# Records shown
──────────────────────────────

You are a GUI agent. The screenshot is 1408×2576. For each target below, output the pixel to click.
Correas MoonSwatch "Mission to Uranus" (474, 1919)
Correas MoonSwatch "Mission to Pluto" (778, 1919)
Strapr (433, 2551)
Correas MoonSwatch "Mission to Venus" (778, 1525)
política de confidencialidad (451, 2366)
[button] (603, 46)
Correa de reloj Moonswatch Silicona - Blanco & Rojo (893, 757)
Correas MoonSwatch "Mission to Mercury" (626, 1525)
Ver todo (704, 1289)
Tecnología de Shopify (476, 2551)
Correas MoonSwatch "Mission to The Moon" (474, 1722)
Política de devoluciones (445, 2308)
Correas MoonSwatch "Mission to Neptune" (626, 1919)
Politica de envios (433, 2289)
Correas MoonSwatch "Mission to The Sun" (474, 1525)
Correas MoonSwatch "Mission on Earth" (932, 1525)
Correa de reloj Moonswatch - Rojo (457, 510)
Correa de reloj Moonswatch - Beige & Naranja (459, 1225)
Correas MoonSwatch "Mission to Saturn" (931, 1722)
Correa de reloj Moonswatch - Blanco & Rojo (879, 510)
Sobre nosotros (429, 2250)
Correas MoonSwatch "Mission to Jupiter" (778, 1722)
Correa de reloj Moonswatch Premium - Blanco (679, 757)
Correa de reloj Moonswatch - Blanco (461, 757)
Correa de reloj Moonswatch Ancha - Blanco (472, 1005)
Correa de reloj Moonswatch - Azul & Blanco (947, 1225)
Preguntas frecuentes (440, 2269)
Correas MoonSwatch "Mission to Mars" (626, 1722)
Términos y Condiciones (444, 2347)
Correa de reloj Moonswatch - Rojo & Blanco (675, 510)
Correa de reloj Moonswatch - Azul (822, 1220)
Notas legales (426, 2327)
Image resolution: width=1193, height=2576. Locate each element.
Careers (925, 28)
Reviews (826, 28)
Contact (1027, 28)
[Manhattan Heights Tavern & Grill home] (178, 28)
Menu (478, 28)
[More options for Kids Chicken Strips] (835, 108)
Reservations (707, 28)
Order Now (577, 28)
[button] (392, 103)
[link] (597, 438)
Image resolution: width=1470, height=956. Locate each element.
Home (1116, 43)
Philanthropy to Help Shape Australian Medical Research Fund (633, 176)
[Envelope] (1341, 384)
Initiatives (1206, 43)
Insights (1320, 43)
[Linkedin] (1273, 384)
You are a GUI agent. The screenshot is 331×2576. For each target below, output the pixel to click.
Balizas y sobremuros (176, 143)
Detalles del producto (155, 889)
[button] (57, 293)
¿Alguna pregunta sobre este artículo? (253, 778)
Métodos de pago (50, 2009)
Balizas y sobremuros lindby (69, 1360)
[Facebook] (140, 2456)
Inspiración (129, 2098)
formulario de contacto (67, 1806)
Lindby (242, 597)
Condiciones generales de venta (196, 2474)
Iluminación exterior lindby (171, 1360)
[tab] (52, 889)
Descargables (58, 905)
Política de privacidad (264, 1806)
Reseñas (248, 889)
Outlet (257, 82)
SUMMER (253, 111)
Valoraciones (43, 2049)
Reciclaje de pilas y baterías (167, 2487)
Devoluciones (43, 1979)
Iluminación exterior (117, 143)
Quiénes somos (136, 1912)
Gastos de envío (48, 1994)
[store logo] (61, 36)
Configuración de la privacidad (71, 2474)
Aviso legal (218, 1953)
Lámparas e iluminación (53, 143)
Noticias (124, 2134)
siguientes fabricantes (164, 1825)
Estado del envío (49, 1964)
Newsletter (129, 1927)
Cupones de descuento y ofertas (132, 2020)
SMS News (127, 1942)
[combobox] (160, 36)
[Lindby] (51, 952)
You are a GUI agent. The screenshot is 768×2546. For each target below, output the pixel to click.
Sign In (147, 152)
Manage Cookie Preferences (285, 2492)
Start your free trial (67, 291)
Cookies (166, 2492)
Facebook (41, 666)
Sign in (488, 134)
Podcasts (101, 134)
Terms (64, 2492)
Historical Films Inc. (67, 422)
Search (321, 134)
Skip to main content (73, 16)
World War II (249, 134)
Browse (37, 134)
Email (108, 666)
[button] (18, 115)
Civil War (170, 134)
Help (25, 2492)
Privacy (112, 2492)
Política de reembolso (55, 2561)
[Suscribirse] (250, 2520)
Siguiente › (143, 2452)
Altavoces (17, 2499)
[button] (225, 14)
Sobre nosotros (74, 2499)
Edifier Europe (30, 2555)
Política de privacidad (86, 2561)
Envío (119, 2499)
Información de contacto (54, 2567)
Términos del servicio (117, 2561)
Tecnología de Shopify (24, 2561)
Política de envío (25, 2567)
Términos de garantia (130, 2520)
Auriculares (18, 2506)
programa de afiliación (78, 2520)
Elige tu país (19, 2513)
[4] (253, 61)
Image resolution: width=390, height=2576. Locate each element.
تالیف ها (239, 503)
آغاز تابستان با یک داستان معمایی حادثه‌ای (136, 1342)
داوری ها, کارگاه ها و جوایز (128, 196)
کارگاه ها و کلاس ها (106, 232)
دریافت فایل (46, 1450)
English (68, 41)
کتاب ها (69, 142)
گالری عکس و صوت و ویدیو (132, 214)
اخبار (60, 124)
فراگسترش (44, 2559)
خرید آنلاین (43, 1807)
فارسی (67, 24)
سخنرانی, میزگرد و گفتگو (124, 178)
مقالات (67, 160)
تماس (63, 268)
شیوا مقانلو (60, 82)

──────────────────────────────

# To do
Considering only the material above, set down every line from the one with "Iluminación exterior (117, 143)" to the one with "Envío (119, 2499)", inclusive, exactly as written.

# Output of the exercise
Iluminación exterior (117, 143)
Quiénes somos (136, 1912)
Gastos de envío (48, 1994)
[store logo] (61, 36)
Configuración de la privacidad (71, 2474)
Aviso legal (218, 1953)
Lámparas e iluminación (53, 143)
Noticias (124, 2134)
siguientes fabricantes (164, 1825)
Estado del envío (49, 1964)
Newsletter (129, 1927)
Cupones de descuento y ofertas (132, 2020)
SMS News (127, 1942)
[combobox] (160, 36)
[Lindby] (51, 952)
You are a GUI agent. The screenshot is 768×2546. For each target below, output the pixel to click.
Sign In (147, 152)
Manage Cookie Preferences (285, 2492)
Start your free trial (67, 291)
Cookies (166, 2492)
Facebook (41, 666)
Sign in (488, 134)
Podcasts (101, 134)
Terms (64, 2492)
Historical Films Inc. (67, 422)
Search (321, 134)
Skip to main content (73, 16)
World War II (249, 134)
Browse (37, 134)
Email (108, 666)
[button] (18, 115)
Civil War (170, 134)
Help (25, 2492)
Privacy (112, 2492)
Política de reembolso (55, 2561)
[Suscribirse] (250, 2520)
Siguiente › (143, 2452)
Altavoces (17, 2499)
[button] (225, 14)
Sobre nosotros (74, 2499)
Edifier Europe (30, 2555)
Política de privacidad (86, 2561)
Envío (119, 2499)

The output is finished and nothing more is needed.